▶ _READING PASSAGE_:

⁂

# School places in Year 10 /11



## Jazz227 (Dec 16, 2012)

Hi All,
My husband has just accepted a new post in Dubai, which will commence Jan 2013. My main concern is schooling for our kids. We have a son of 10, currently in UK Yr 6 and a daughter of 14, UK Yr 10. I've contacted 4 or 5 schools looking for places but with no luck! I'm not too concerned about my son as I'm sure we'll get him in somewhere, even if we have to wait til Sept 2013, but has anyone moved their children during school year 10? (start of 2 year GCSE course)
Thanks for any help/advice anyone can offer!


----------



## murraya2 (May 22, 2012)

Hi there,

We moved here in oct and my son (15) was in year 11 as we moved but has had to repeat year 10 as some of the exam boards didn't quite match, we tried Regent International, Gems Wellington and Dubai British School, our son picked Dubai British after having a visit in sept before we moved. Hope this was of some help and your move goes well


----------



## lxinuk (Mar 18, 2012)

Yes we did!


I also work at a school. There are always places coming free but it does depend on who/how many are on the waiting lists. You need to go through a thorough process of school identification. Which courses is he on and match it to the curriculums and exam options for each school. Then once decided on a school you have to be persistent. 

Once you reach 5 posts I'm happy to PM with you.

Good luck. 

L


----------



## Jazz227 (Dec 16, 2012)

Hi,

Thank you both for your replies. I had emailed the schools with the courses she was doing and the exam board (AQA) but the only one who has agreed to see us is The Wellington International! We are going over on Sat 5th to visit the school and for both kids to do some tests!! As you can imagine they are well happy - they thought it was a holiday! Hopefully my daughter will be able to join year 10 in April and if necessary have extra tuition to bring her in to line with the modules they are studying?? I have a contact at the school who has informed me that there are spaces in both year 6 and 10 so I hope all goes well on our visit! By the way the school was more than willing to accept our 500 AED application fee!
Will let you know how we got on on our return.
Thanks again!
p.s. now to get back to worrying about how our dog will get on over there!


----------



## lxinuk (Mar 18, 2012)

You need to write three more posts? What subjects does your yr 10 follow!


----------



## Jazz227 (Dec 16, 2012)

Hi,
Back from our short visit now! Think we have got the school sorted - after a bit of intervention from our re-location company!
Will do another couple of posts so I can PM


----------



## Jazz227 (Dec 16, 2012)

⁂

▶ _PROVIDED RECORDS_:
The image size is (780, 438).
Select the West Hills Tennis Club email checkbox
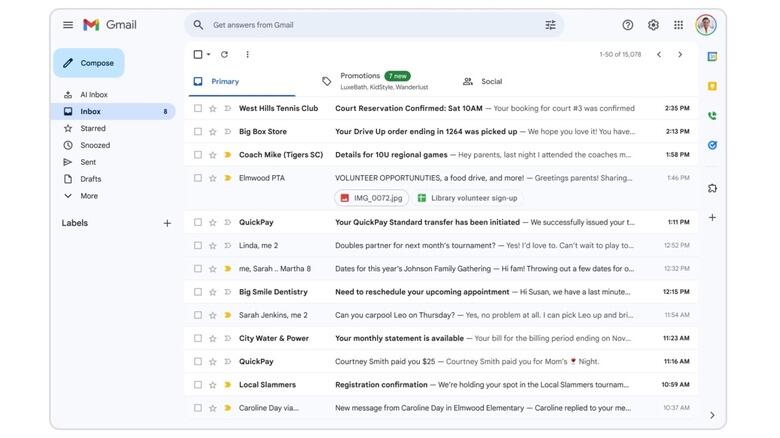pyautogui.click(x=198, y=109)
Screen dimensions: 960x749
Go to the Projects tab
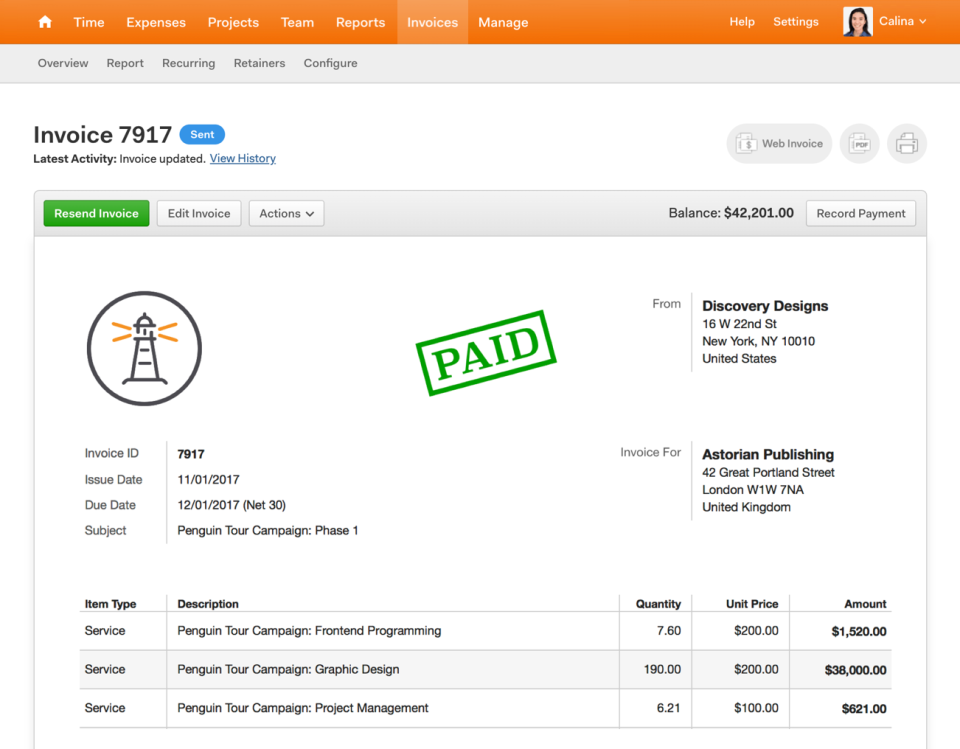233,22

⁂

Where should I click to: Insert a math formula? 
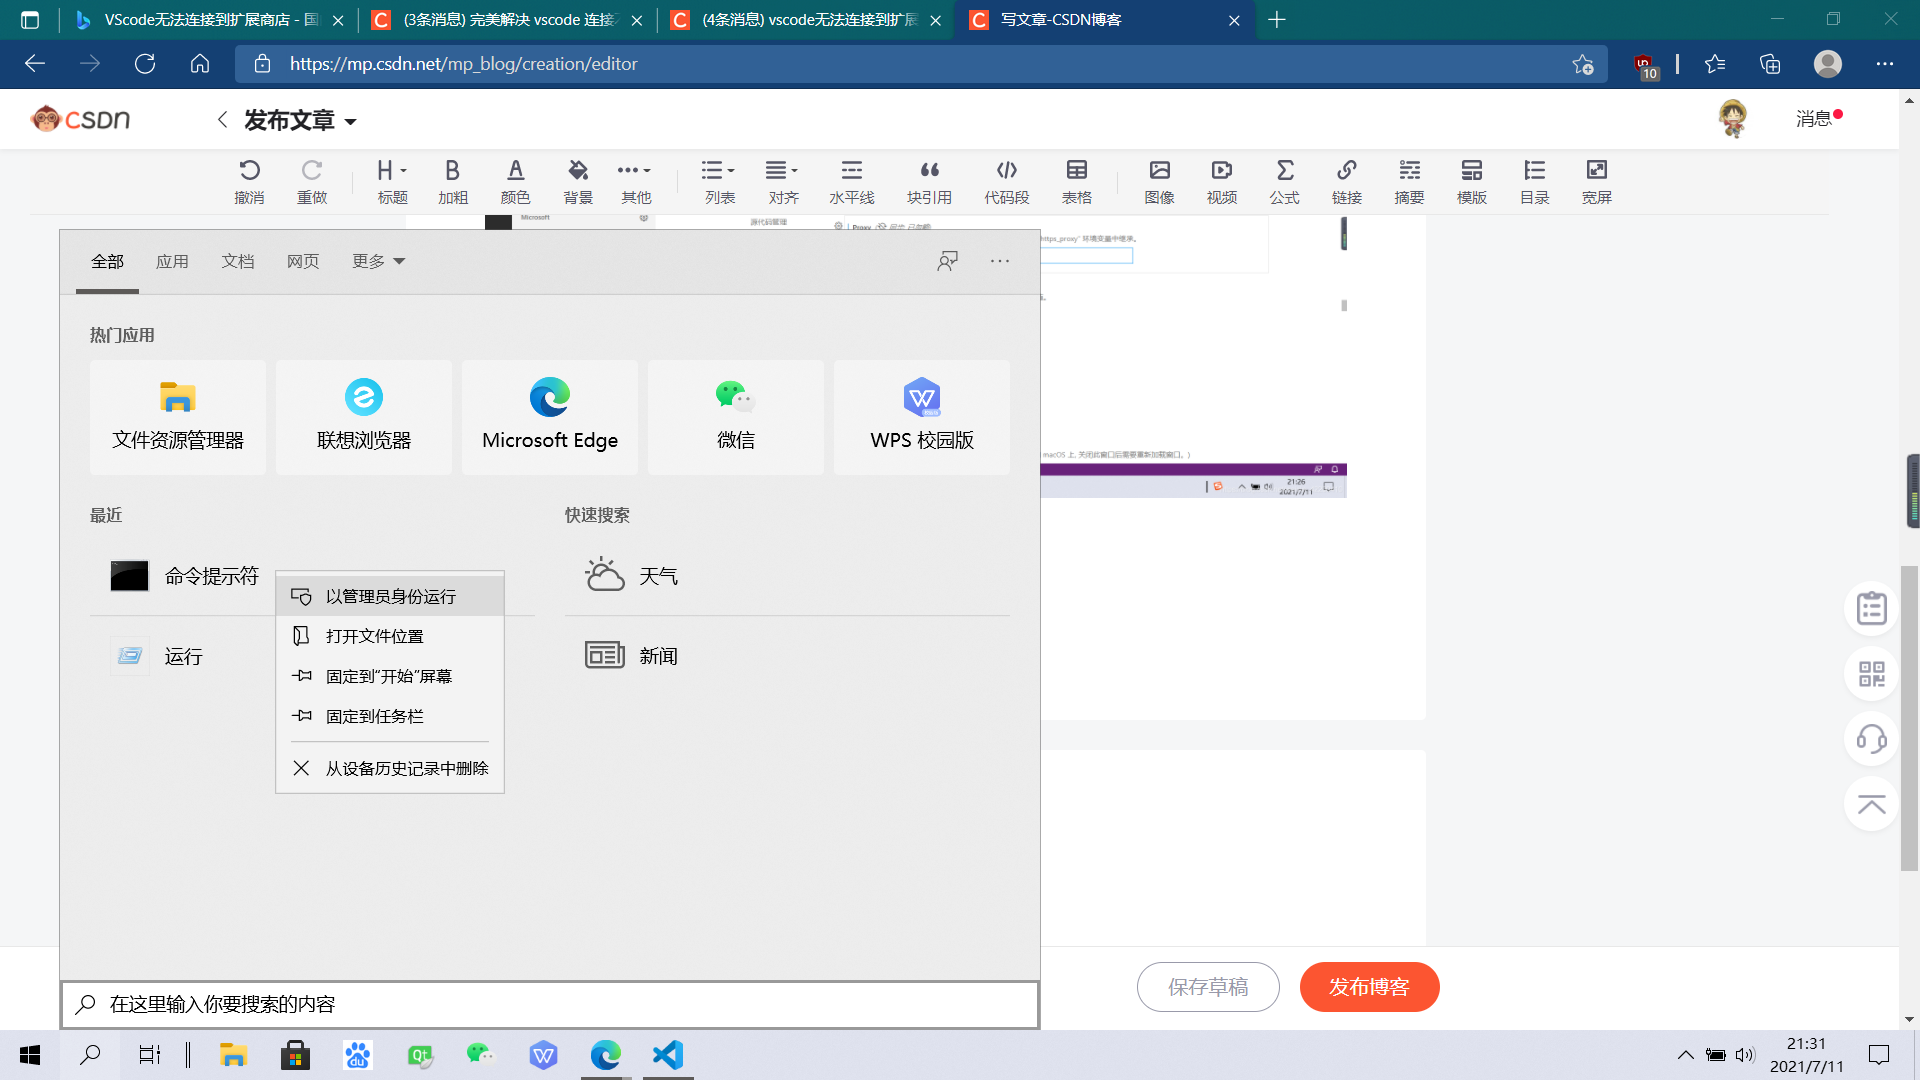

⁂

▶ _PROBLEMS TO SOLVE_:
a. Please say whether each statement agrees with the school-places thread: (i) murraya2's son had to repeat year 10; (ii) The Wellington International refused Jazz227's application fee; (iii) lxinuk works at a school. Answer yes or no for each, quoting the words of the thread that decide it.
b. Write the next part of the school-places thread, picking up where it stops.
The listing is not needed here.

▶ _RESULTS BY TASK_:
a.
(i) Yes: "has had to repeat year 10 as some of the exam boards didn't quite match"
(ii) No: "the school was more than willing to accept our 500 AED application fee!"
(iii) Yes: "I also work at a school."

b.
A visit to Wellington International School had been arranged from UK and we were expecting kids to take admission test. When we arrived at school we were told that our file was being processed and no spaces were available in either year anyway! We then went to the Dubai British School who informed us that my daughter would definitely have to re-do year 10 starting Sept 13 but they could offer places to both kids dependent on admission tests. (Three hours of tests and talks to year heads!!) The company dealing with our re-location got involved and contacted GEMs direct re WIS. We were then invited back to WIS and told that our daughter could join yr 10 in April with one subject change!! And hopefully a place would be available for our son in April in yr 6!! Kids have to take the admission tests over here now, and hopefully if they pass a definite place will be offered!! Sorry if a bit long winded!!


----------



## murraya2 (May 22, 2012)

Jazz227 said:


> Hi,
> Back from our short visit now! Think we have got the school sorted - after a bit of intervention from our re-location company!
> Will do another couple of posts so I can PM


Hope all went ok and you enjoyed your visit to Dubai  x


----------



## Jazz227 (Dec 16, 2012)

Daughter currrently doing English, Maths, Philosophy, Double Science, Geography, History, Spanish, Business Studies and Performing Arts. She'll have to drop Philosophy and possibly change from History to Media Studies.


----------



## Jazz227 (Dec 16, 2012)

Loved it there - although a bit colder than we expected!! Son was begging me to buy him a coat whilst watching the fountain on Friday night! Mind you he did look like your typical tourist - 3/4 length shorts, t-shirt and flip-flops!! x


----------



## murraya2 (May 22, 2012)

Jazz227 said:


> Loved it there - although a bit colder than we expected!! Son was begging me to buy him a coat whilst watching the fountain on Friday night! Mind you he did look like your typical tourist - 3/4 length shorts, t-shirt and flip-flops!! x


It is a little cool at the moment especially in the evening but lovely in the day to relax or sight-see, have you found anywhere to live ? x


----------



## Jazz227 (Dec 16, 2012)

Can't believe I moaned about the weather - it's snowing here at mo and freezing!!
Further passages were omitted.